24.8.12

the China funk.

I realize I am lacking in blogging, again, which is so weird for me as I used to write frequently. But here is the truth: my life and the every day things I do in it seem so insignificant, when I compare it to what I was doing in China. I know, I know, I'm like one of those missionaries who can't seem to come home from their mission and won't stop talking about China. But I get them now. When you have such a life changing experience; when you have spent every day serving others around you and never once focusing on yourself; when you have seen the joy it brings; when you learn how to love so fully and unconditionally-it's hard to come back from that kind of high.

Don't get me wrong. I'm content with where I am. I'm working hard, I'm staying busy and I'm constantly striving to be better.

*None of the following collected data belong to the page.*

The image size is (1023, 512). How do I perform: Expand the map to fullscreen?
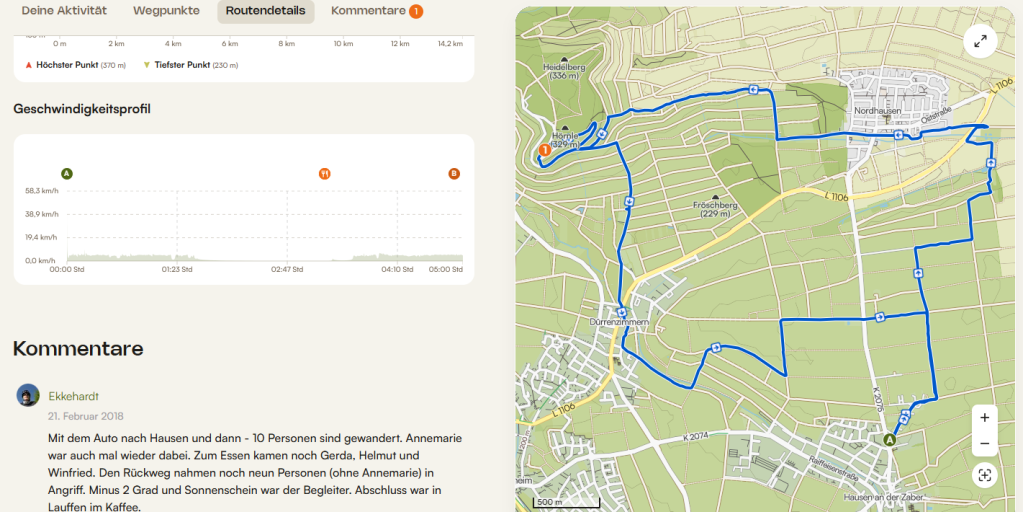[980, 41]
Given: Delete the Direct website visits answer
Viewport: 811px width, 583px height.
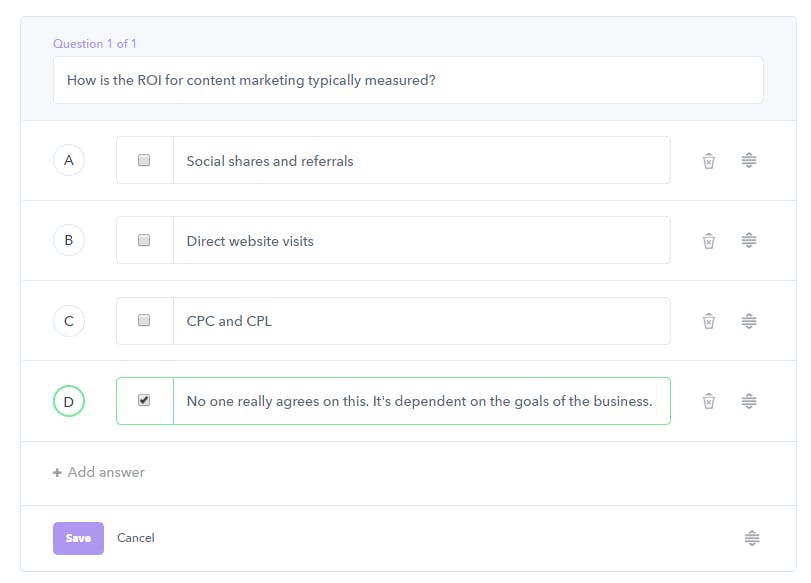Looking at the screenshot, I should coord(709,241).
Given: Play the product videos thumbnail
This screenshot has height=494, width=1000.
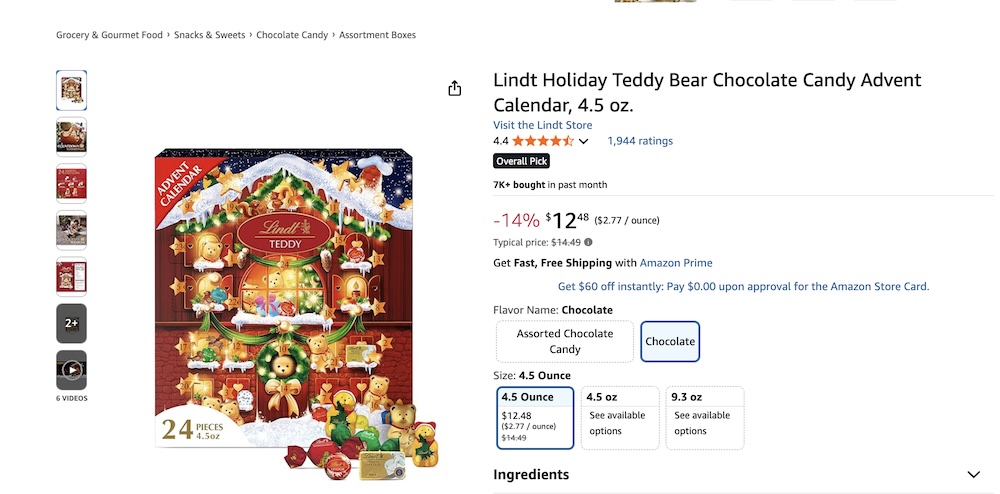Looking at the screenshot, I should 71,370.
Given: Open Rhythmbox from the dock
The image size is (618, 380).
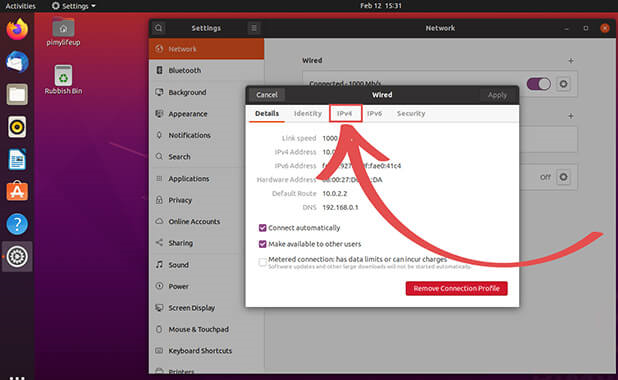Looking at the screenshot, I should [x=17, y=127].
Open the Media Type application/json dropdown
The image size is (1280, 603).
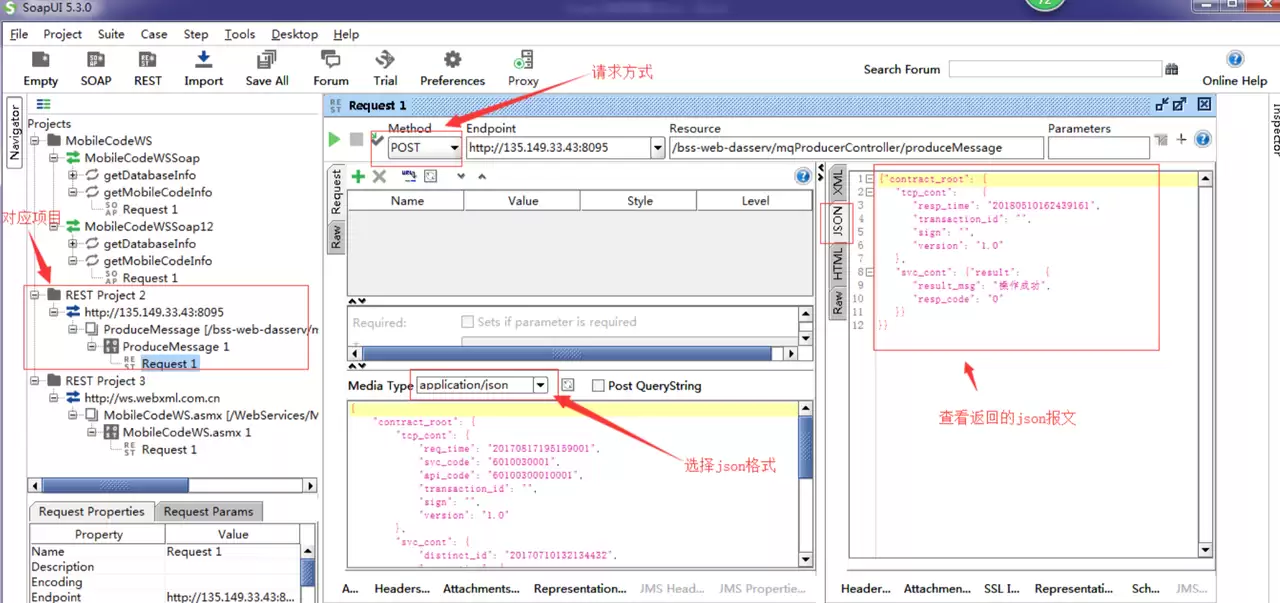[483, 385]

But I miss China, and even more, I miss serving there.

It's Friday night. I'm home alone. I'm exhausted from a long day of work. (and yes, I already took a nap). I've chatted with Jillise and texted Sam. I'm clean. I ate a bowl of rice crispies for dinner. I'm worried about Geoffrey and his back. I'm pouring through pictures of my kids and missing them. So, I'm going to watch Kung Fu Panda. Cute movies seem to solve everything.



14.8.12

a moment

"You will have a moment. That's all it will be. A moment and it will be like you never were apart."


13.8.12

misc.

I work with Camie and I like her a lot. She's funny and southern and speaks with a cute drawl at times. 
                                                    
And she shows up at my apartment on Saturdays and drags me out of bed so she can go get Taco Bell and go grocery shopping. Grocery shopping sometimes turns into cactus shopping. And then we spend the afternoon repotting our cute little friends. 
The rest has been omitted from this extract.